Road: An unused stretch in Columbia is being taken up to prevent runoff and
create green space.
By Jamie Smith Hopkins
Sun Staff
June 26,
2003
After decades of fast growth, and all the pavement that comes with
it, Howard County is accustomed to construction.
Yesterday, work crews
engaged in a little deconstruction.
Seeking to restore a plot of
county-owned land to its natural state, highway workers rolled onto an old, long
unused segment of road in Columbia with an excavator and dump trucks and
proceeded to rip the asphalt off the landscape. They expect to have all 640 feet
of pavement hauled out by today.
"It's mostly putting in for us," said
Don Ashley, who has spent 30 years in the local bureau of highways, supervising
the construction of curbs sidewalks and other such additions. "We usually don't
take it out."
Howard County officials, who will sow seedlings in the
fall, believe this project breaks new ground - literally as well as
figuratively. They have pledged to look for other discarded strips of pavement
that have overstayed their welcome, increasing rainwater runoff into streams,
rivers and ultimately the Chesapeake Bay.
Public Works Director James M.
Irvin can think of half a dozen candidates.
"There are ... little pieces
here and there - not a lot, but a number - that are left over for a variety of
reasons," he said.
Highway chiefs in other Baltimore-area counties can't
recall ever conducting a similar overall effort, but they say it is relatively
uncommon for roads to be abandoned and not removed.
David Fidler,
spokesman for Baltimore County's Public Works Department, declared the Howard
project a "dead-end reborn" - useless to useful.
The asphalt was part of
Guilford Road years ago, before the byway was redirected. But 640 feet jutting
off to nowhere isn't much as roads go. Until this week, it was twice as long as
the Statue of Liberty is tall - long enough for 110 people to lie down on it,
head to toe.
Unused by motorists, the site grew into a secluded vista:
lined with tall trees and verdant shrubs, an explosion of green with a gray slab
through it. A stream runs under the road. The Little Patuxent River is nearby.
The pavement travels through a floodplain, which is better off
undisturbed.
The Center for Watershed Protection encourages the removal
of unneeded asphalt because it keeps rain from filtering into the groundwater
supply, instead sending it rushing into streams, eroding as it goes. Vegetation
slows runoff and filters out pollutants.

#### WHAT IS ASKED:
From the article on the Columbia road removal, extract word for word the part that opens with the words containing "Road: An unused" and closes with "a little deconstruction.".

Element and text location data
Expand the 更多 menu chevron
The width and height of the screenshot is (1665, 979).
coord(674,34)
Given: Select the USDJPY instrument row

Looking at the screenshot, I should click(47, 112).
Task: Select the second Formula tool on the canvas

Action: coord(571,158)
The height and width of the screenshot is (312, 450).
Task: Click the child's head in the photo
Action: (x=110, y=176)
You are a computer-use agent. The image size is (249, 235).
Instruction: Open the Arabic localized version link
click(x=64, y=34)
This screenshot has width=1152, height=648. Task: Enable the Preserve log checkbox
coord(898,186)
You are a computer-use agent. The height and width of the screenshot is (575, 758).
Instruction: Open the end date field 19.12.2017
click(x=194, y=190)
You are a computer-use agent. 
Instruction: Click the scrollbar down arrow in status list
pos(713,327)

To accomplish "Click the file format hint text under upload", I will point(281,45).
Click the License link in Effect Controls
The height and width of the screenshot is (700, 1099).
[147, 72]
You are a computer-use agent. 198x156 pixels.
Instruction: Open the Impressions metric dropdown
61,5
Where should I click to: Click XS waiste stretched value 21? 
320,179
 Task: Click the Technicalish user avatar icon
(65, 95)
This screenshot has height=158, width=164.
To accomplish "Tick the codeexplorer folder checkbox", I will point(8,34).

#### RESPONSE:
Road: An unused stretch in Columbia is being taken up to prevent runoff and
create green space.
By Jamie Smith Hopkins
Sun Staff
June 26,
2003
After decades of fast growth, and all the pavement that comes with
it, Howard County is accustomed to construction.
Yesterday, work crews
engaged in a little deconstruction.